To Lead and Be Led.
For a really long time i searched for a purpose.
I searched for something to make me feel like I mattered. Something. Anything.
I spent many years — my whole life — searching. For something that would bring me to life. Give me worth. Something that would change my mind about life, and push away self limitations.
I felt like I had no idea what I was doing in life, and then I had my first day at Starbucks.
I started reading my introduction to my First Sip, and i read the following; “To Inspire and Nurture the human spirit — One Person, One Cup, One Neighbourhood at a time.”
I felt encouraged, and kept reading—
“Creating a culture of warmth and belonging, where everyone is welcome.”
This is something i thought that i would never find. A “Third” place, that turned into a first for a very long time. Then my love for our values grew as i realized that they were all i ever wanted to be.
“Acting with courage, challenging the status quo. Being present, connecting with transparency, dignity and respect.”

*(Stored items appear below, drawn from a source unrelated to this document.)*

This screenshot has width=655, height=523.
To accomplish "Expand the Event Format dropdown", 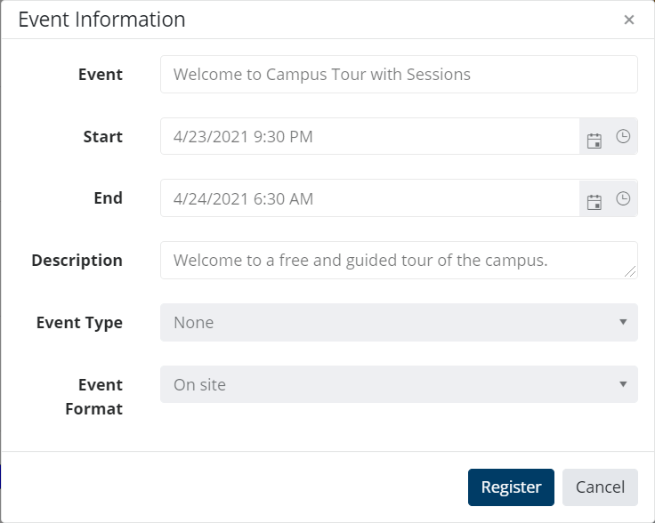I will click(399, 384).
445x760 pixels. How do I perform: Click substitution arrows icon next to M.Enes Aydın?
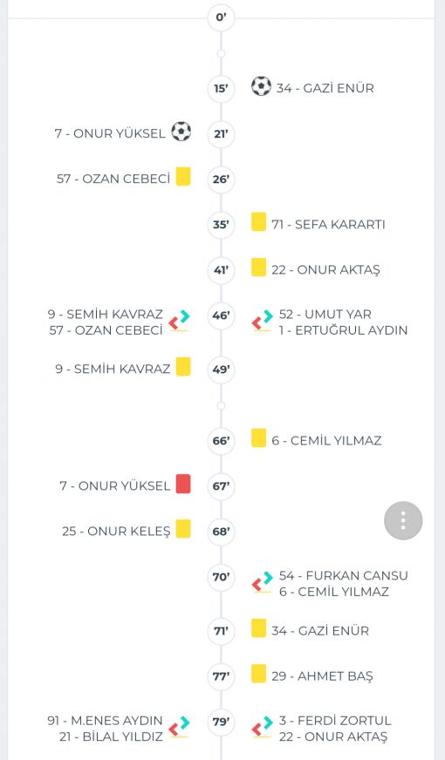click(x=179, y=727)
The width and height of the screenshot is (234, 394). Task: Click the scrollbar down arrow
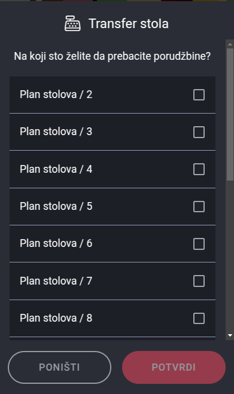(x=230, y=335)
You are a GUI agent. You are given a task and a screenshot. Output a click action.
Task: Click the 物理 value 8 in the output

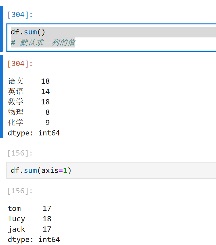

I was obsessed. I immediately decided in that moment that i wanted to develop in the company. I asked for lists of things that i needed to work on in order to be a leader. I worked every single day. I cried, i swore, i had melt downs in the process, but eventually, it became time for the count down until my interview. I remember sitting there with my district manager of the time — pouring coffee, hands shaking, words stuttering and sweating — hoping that i would get the job. After what felt like the longest interview of my life, i was being handed napkins and receiving hugs because i was bawling my eyes out with excitement that i got it. I remember yelling “I GOTTA CALL CHRIS” and running outside freaking out. When i walked back into my store with slightly more composure, I immediately turned to my manager at the time, and told her i wanted to start training for assistant store manager. Everyone in the room looked at me like i was insane. I hadn’t even been registered in the system as a supervisor before i decided i was going to go for it. She smiled and was happy to start talking about my next steps. The next couple months were stressful. I doubted myself and my capabilities everyday. And the tears? If i thought i cried a lot before i got the job, I hadn’t seen anything yet. I was screwing up everything. I had no idea what i was doing. I felt hopeless at the time. I was commuting over an hour to a job i thought i sucked at. Then one day I decided to jump on a huge opportunity for me. A chance to open a new store, and train half a brand new team. I started training 9 people in one store, while also working in my home store as a supervisor. It was stressful at first, but then i was extremely grateful. I felt like my cup was full for the first time. It felt like a sudden click one day. I was standing there telling one of my new green beans how proud i was of their accomplishment, when i realized in that moment that this was really my passion. Now i’ve had thousands and thousands of amazing connections with people over my time at Starbucks. Some that i dont think i will ever forget. The human connection i get to make on a daily basis became a love of mine, but the ability to nurture, inspire, and encourage people, and be apart of all their great successes, became the biggest passion of mine. I trained 9 people in a two week period, and started preparing to open this new store with one of the best mentors i’ve ever had in my life.
I felt so many emotions— anxious, excited, — — scared out of my freaking mind— but opening day came, and i walked into this big sparkly store, and put on my apron for the first time, and I immediately felt at home. This was it — my chance to prove myself. I began planning new ways to inspire my team each day. New ways to lead by example. New ways to encourage them to step out of their comfort zones, and be the best they can be. No at first i didn’t have wild success, but it took consistency.
I am so unexplainably, overwhelmingly grateful that I can walk in those doors everyday and make human connection come to life, and create a culture of warmth and belonging. Where our customers are friends, and our partners are family. Everyday i think about how nervous i’m going to be, sitting in my store manager interview— sweating and shaking — and i feel inspired to work harder. I sat in the café watching the flow of my morning team today, and i was overwhelmed with pride, because with kindness, compassion, and excitement, we have achieved results. And that is a feeling of satisfaction that i will never forget.